▶ **Extracted records**

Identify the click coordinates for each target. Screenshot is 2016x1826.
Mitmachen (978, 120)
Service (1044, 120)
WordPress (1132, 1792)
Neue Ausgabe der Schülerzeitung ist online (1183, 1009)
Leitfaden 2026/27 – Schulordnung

▶ **THE PROBLEM**
Output only the lines from the line that contains "Mitmachen (978, 120)" through the end of the entries, both included, exactly as they appear.

▶ **SOLUTION TO THIS EXERCISE**
Mitmachen (978, 120)
Service (1044, 120)
WordPress (1132, 1792)
Neue Ausgabe der Schülerzeitung ist online (1183, 1009)
Leitfaden 2026/27 – Schulordnung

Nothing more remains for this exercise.